Work task — Find the line containing "Print (28, 404)" in the entries below. Restate it and each line after it, word for word, up to and including the line containing "KSP (26, 602)".

Data to use: Begin

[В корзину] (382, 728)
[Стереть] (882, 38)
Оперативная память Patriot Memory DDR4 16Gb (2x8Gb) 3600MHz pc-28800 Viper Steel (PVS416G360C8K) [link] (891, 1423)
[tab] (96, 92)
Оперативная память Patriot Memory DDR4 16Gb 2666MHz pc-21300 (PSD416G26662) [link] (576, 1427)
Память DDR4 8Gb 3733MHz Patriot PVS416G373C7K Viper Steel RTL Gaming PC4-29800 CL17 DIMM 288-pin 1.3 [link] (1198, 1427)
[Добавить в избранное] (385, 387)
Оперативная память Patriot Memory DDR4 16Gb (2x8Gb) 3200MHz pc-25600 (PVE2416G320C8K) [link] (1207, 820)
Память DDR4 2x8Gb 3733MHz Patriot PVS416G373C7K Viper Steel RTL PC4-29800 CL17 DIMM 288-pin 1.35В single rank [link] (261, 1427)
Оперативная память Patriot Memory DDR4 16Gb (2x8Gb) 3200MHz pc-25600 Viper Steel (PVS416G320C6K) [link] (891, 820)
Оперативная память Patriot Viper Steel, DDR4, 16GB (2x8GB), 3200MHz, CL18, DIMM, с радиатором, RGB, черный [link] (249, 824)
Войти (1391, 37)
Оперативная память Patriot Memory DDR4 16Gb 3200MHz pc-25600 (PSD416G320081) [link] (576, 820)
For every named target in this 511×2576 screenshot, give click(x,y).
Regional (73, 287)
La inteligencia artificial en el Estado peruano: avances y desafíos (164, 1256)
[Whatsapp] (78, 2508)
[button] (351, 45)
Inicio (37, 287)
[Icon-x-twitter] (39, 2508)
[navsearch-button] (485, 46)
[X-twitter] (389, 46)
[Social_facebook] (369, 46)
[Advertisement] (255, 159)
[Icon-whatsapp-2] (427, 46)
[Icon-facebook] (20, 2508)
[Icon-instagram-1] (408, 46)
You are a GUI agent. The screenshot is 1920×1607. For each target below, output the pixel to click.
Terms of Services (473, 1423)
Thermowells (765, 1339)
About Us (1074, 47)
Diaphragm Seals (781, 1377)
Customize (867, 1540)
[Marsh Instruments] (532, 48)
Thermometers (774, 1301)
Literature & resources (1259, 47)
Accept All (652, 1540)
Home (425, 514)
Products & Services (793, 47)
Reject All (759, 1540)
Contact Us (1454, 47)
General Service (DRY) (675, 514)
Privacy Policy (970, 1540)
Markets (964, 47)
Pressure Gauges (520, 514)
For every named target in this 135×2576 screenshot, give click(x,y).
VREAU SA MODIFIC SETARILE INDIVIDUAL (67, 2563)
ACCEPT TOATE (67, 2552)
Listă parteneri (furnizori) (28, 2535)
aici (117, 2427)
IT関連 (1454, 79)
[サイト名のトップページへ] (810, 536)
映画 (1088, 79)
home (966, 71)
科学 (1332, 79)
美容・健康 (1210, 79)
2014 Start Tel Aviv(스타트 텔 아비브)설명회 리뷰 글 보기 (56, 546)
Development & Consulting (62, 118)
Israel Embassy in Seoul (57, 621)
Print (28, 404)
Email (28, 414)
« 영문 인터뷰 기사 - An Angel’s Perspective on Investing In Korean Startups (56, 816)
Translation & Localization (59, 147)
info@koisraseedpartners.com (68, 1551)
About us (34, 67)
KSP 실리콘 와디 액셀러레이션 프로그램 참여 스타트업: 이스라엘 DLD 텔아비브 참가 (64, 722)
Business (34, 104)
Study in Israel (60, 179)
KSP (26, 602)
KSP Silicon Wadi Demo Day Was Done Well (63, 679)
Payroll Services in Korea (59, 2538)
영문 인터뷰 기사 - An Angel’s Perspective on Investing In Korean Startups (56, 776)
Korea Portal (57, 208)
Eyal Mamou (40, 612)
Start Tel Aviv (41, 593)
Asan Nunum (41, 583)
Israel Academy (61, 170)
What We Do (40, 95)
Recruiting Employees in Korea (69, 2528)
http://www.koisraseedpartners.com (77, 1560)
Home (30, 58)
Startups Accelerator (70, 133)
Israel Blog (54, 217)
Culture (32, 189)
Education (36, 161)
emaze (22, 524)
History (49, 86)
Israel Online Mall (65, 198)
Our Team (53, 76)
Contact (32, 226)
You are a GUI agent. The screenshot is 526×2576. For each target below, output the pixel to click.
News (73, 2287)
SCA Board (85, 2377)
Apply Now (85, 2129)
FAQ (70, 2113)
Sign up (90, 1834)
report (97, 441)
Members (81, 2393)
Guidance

Data to use: End

Answer box —
Print (28, 404)
Email (28, 414)
« 영문 인터뷰 기사 - An Angel’s Perspective on Investing In Korean Startups (56, 816)
Translation & Localization (59, 147)
info@koisraseedpartners.com (68, 1551)
About us (34, 67)
KSP 실리콘 와디 액셀러레이션 프로그램 참여 스타트업: 이스라엘 DLD 텔아비브 참가 (64, 722)
Business (34, 104)
Study in Israel (60, 179)
KSP (26, 602)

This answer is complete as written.